Archive for 2007

Good Luck with the Pregnancy

Girl #1: Hey, Sarah*, it’s great to see you! Great, um, tunic! Are those stretch pants?
Girl #2: No.
Girl #1: Oh! Because on you, they totally look like stretch pants! Rock on!

–Floyd bar, Atlantic Ave, Brooklyn

Overheard by: A White Bear

They Watched Until I Finished, and Then Kicked Me Out

Redhead: I was so wasted that I ended up fucking this guy right on the bar. On the bar.
Brunette: You what?!
Redhead: Yeah, they told me to never, ever come back in there again.
Brunette: Holy shit.
Redhead: Oh, but it gets worse.
Brunette: How can it possibly get worse?
Redhead: He was a big, fat guy.
Brunette: You really shouldn’t do shots.

–Washington Square

Wednesday One-Liners Shop at Williams-Sonoma

Girl: So I was sitting in my stew pot…

–60th & Lex

Overheard by: eliz

50-ish lady to teen daughter: I’m so confused about bowls.

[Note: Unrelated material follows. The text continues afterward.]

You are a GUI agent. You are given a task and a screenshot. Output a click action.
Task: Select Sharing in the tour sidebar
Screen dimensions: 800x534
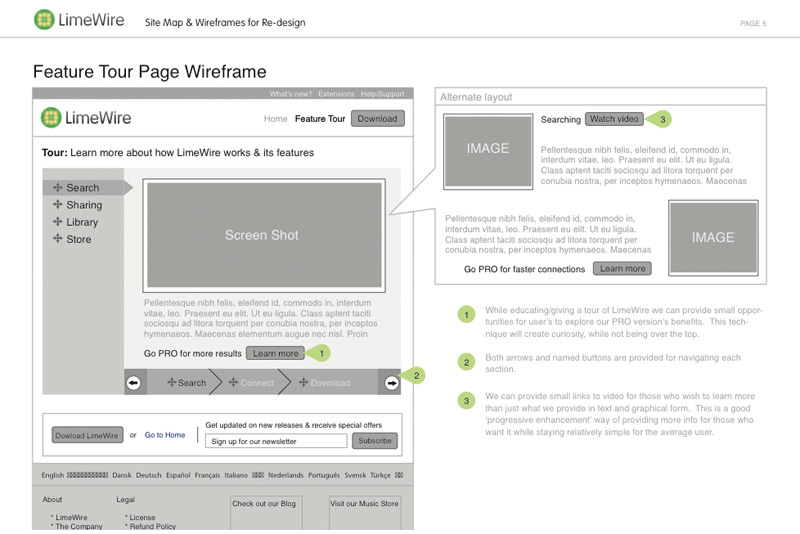(x=84, y=205)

–Housewares aisle, Target, Brooklyn

Overheard by: BrooklynQ

Girl with leaky coffee cup: Man, she gave me the bootleg cup! How come she gave me the bootleg cup? Man, I got the bootleg cup.

–Outside coffee shop, Times Square

Old guy: Hey, good to see you! Do you got a sharp knife?

–90th & Broadway

Mom: Spatula! Spatula! I have two words for you, spatula: Be-have!

–C train

Overheard by: Liz

Middle-aged guy to another on park bench: Man, I could sure use a nice bowl of genital soup.

–Central Park

Wednesday One-Liners Still Celebrate Columbus Day

Jersey lady pointing at a French bulldog: Look at this face! He’s adorable! He looks Italian!

–26th & 7th

Overheard by: sara n.

College chick: You were born in Italy? That’s awesome… Speak some Italy for me. Wait, that’s what you speak, right?


Drunk yelling at a pizza shop: Who the fuck are you? You’re fucking Mexican! You’re not Italian! I’m Italian!! I make the fucking pizzas in this town!

–Bedford and N 7th St

Overheard by: Actually I’m from Equador

Guy: I feel like I’m at a dry-cleaning convention that is being shaken down by the mob.

–Korean-Italian wedding

Overheard by: Retarded Quarterback

Old lady with a cane: My father is Jewish and my mother is Italian, and I am in therapy.